● Exercise directions:
Look through the listing below and write out exactly the lines from the line with "You are a computer-use agent." to the line with "Instruction: Tick the check circle for #253", both included, and no others.

--- Stored data Enclosed Below ---

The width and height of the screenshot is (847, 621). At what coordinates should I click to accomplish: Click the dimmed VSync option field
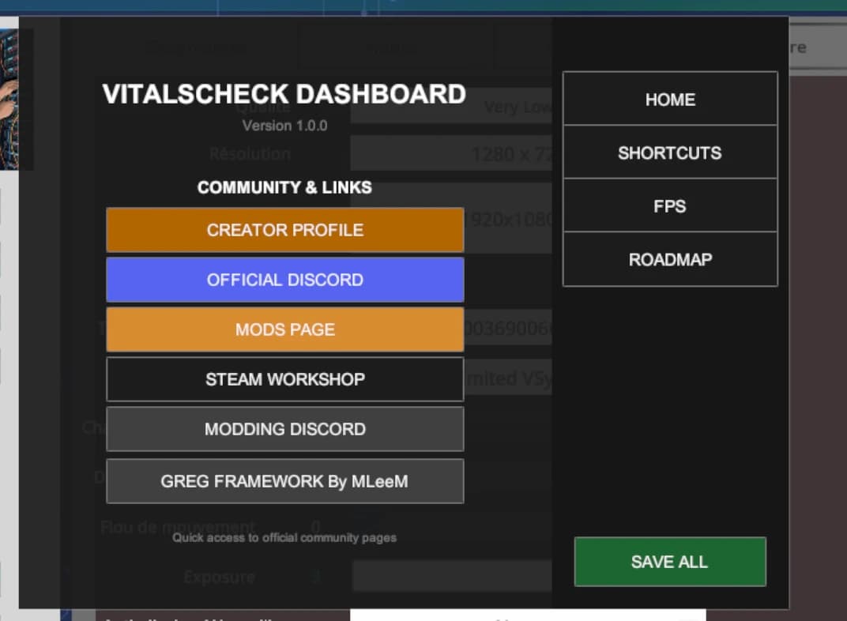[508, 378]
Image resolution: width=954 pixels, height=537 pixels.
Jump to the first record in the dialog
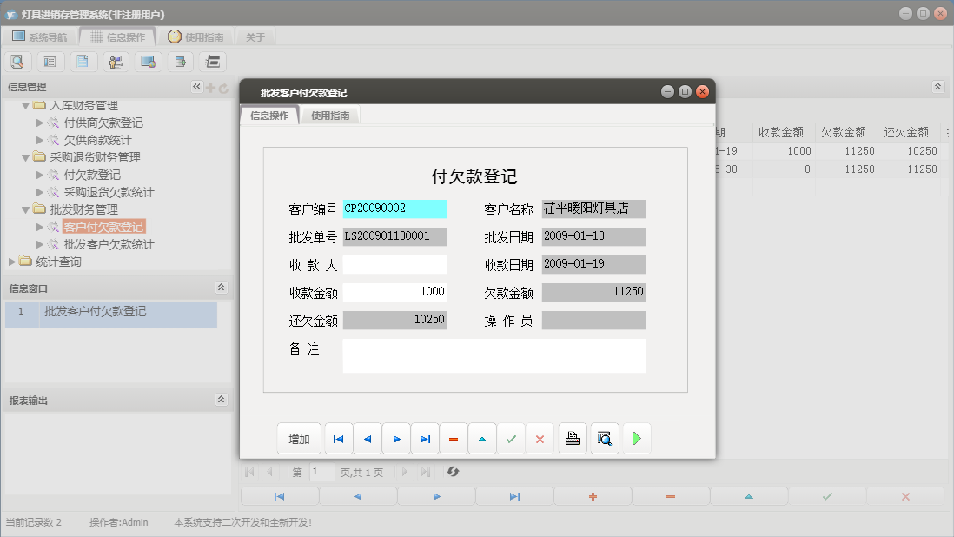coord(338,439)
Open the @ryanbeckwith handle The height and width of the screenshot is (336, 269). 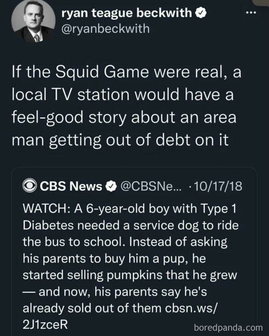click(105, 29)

--- End of Enclosed Stored data ---
--- Stored data Enclosed Below ---

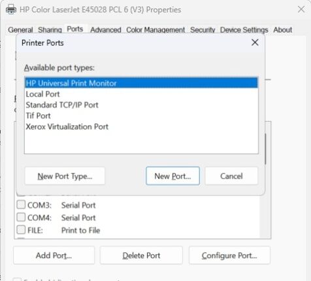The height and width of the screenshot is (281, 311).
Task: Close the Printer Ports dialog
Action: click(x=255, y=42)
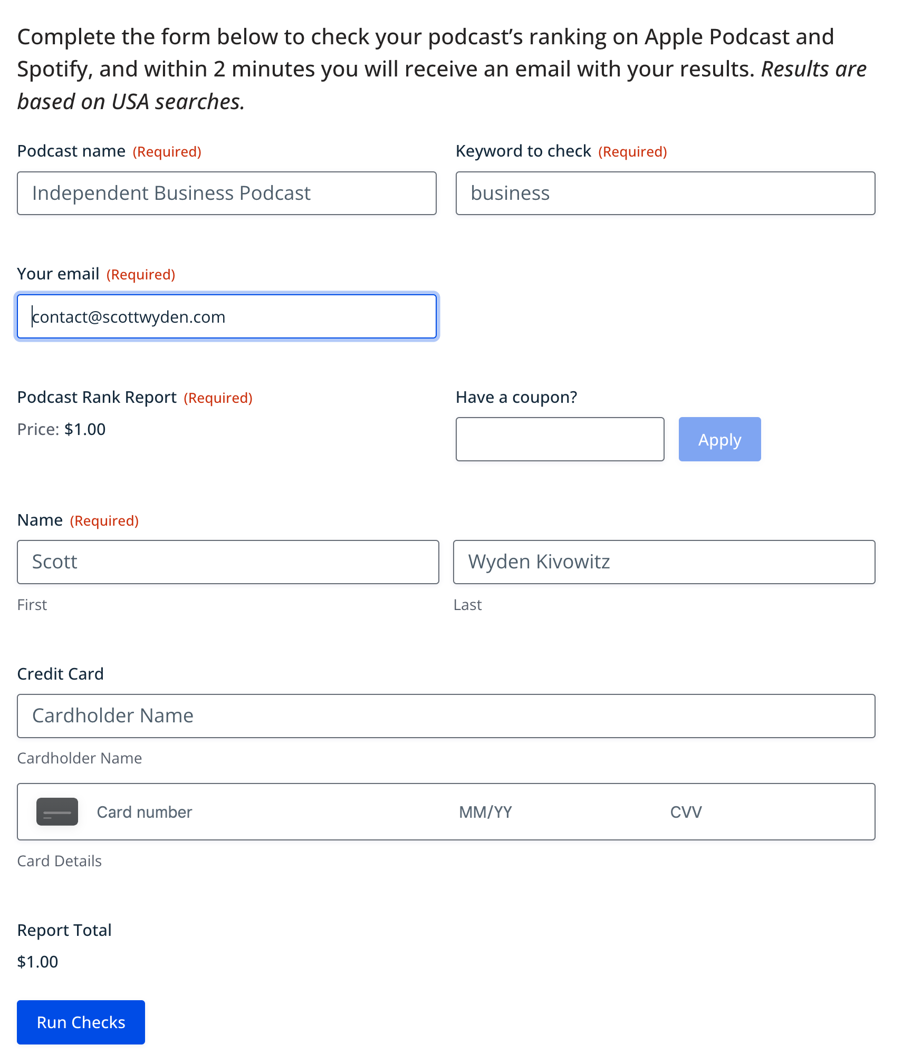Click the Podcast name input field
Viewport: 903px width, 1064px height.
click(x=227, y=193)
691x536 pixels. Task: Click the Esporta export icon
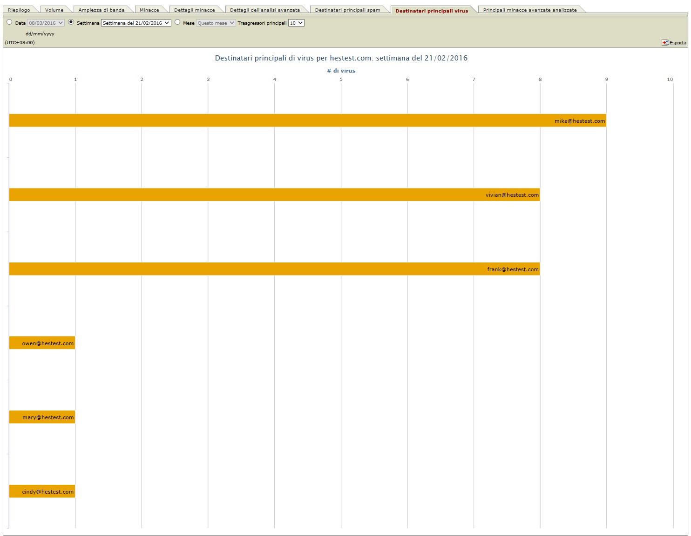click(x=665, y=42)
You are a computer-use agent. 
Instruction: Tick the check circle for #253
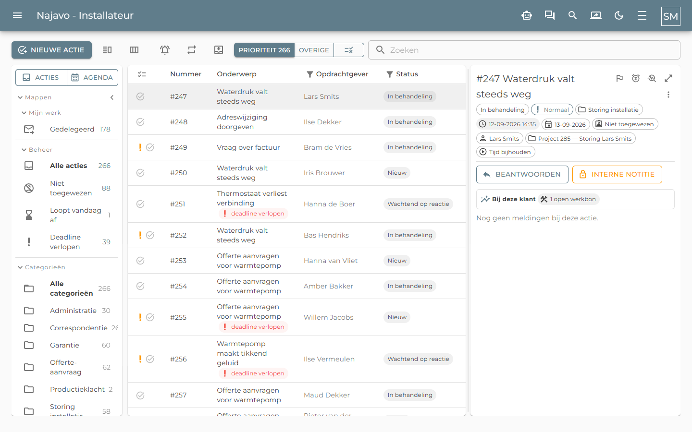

--- End of Enclosed Stored data ---

● Exercise response:
You are a computer-use agent. 
Instruction: Tick the check circle for #253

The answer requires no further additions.